_Exercise_
Down to the last line, output the records below exactly.

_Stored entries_
○ ○ ○ ○ ○

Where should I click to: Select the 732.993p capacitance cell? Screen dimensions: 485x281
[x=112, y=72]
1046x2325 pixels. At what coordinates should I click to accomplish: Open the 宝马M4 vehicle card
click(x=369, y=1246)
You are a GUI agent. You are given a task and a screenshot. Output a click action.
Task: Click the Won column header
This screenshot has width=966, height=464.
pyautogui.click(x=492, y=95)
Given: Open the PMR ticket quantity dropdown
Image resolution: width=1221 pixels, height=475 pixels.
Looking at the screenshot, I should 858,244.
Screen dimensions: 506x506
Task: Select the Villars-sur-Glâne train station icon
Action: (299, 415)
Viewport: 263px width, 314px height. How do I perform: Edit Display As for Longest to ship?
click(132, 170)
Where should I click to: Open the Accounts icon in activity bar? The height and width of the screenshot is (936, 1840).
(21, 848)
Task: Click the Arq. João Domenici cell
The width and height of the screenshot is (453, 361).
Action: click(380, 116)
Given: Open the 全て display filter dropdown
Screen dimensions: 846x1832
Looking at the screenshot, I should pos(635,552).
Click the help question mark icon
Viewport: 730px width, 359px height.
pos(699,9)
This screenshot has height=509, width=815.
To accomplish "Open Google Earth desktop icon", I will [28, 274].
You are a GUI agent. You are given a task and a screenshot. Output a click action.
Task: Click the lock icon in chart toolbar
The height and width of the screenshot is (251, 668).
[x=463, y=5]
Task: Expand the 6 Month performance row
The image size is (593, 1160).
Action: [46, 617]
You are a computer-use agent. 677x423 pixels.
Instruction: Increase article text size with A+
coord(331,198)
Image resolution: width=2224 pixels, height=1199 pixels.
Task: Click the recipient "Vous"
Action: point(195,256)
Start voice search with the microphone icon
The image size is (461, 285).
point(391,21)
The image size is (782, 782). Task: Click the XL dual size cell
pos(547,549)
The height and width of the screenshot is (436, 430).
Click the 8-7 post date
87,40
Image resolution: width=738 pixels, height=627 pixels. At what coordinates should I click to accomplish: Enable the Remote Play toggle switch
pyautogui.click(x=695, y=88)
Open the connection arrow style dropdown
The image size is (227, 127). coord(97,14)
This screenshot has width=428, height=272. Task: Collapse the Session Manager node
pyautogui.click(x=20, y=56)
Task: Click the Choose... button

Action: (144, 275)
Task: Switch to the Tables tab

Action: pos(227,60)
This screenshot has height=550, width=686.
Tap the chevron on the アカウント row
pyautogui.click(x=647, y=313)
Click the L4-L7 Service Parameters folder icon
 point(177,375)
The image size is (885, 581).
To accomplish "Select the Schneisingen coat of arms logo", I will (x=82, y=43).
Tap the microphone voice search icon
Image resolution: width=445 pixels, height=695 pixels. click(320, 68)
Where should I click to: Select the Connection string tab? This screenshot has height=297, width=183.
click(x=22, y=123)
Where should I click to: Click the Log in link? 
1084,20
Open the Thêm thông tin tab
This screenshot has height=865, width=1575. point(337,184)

○ ○ ○ ○ ○

_Answer section_
Where should I click to: Select the 732.993p capacitance cell? Screen dimensions: 485x281
[x=112, y=72]
1046x2325 pixels. At what coordinates should I click to accomplish: Open the 宝马M4 vehicle card
click(x=369, y=1246)
You are a GUI agent. You are given a task and a screenshot. Output a click action.
Task: Click the Won column header
This screenshot has width=966, height=464.
pyautogui.click(x=492, y=95)
Given: Open the PMR ticket quantity dropdown
Image resolution: width=1221 pixels, height=475 pixels.
Looking at the screenshot, I should 858,244.
Screen dimensions: 506x506
Task: Select the Villars-sur-Glâne train station icon
Action: (299, 415)
Viewport: 263px width, 314px height. How do I perform: Edit Display As for Longest to ship?
click(132, 170)
Where should I click to: Open the Accounts icon in activity bar? The height and width of the screenshot is (936, 1840).
(21, 848)
Task: Click the Arq. João Domenici cell
The width and height of the screenshot is (453, 361).
Action: click(380, 116)
Given: Open the 全て display filter dropdown
Screen dimensions: 846x1832
Looking at the screenshot, I should pos(635,552).
Click the help question mark icon
Viewport: 730px width, 359px height.
pos(699,9)
This screenshot has height=509, width=815.
To accomplish "Open Google Earth desktop icon", I will [28, 274].
You are a GUI agent. You are given a task and a screenshot. Output a click action.
Task: Click the lock icon in chart toolbar
The height and width of the screenshot is (251, 668).
[x=463, y=5]
Task: Expand the 6 Month performance row
The image size is (593, 1160).
Action: [46, 617]
You are a computer-use agent. 677x423 pixels.
Instruction: Increase article text size with A+
coord(331,198)
Image resolution: width=2224 pixels, height=1199 pixels.
Task: Click the recipient "Vous"
Action: point(195,256)
Start voice search with the microphone icon
The image size is (461, 285).
point(391,21)
The image size is (782, 782). Task: Click the XL dual size cell
pos(547,549)
The height and width of the screenshot is (436, 430).
Click the 8-7 post date
87,40
Image resolution: width=738 pixels, height=627 pixels. At what coordinates should I click to accomplish: Enable the Remote Play toggle switch
pyautogui.click(x=695, y=88)
Open the connection arrow style dropdown
The image size is (227, 127). coord(97,14)
This screenshot has width=428, height=272. Task: Collapse the Session Manager node
pyautogui.click(x=20, y=56)
Task: Click the Choose... button

Action: (144, 275)
Task: Switch to the Tables tab

Action: pos(227,60)
This screenshot has height=550, width=686.
Tap the chevron on the アカウント row
pyautogui.click(x=647, y=313)
Click the L4-L7 Service Parameters folder icon
 point(177,375)
The image size is (885, 581).
To accomplish "Select the Schneisingen coat of arms logo", I will (x=82, y=43).
Tap the microphone voice search icon
Image resolution: width=445 pixels, height=695 pixels. click(320, 68)
Where should I click to: Select the Connection string tab? This screenshot has height=297, width=183.
click(x=22, y=123)
Where should I click to: Click the Log in link? 
1084,20
Open the Thêm thông tin tab
This screenshot has height=865, width=1575. point(337,184)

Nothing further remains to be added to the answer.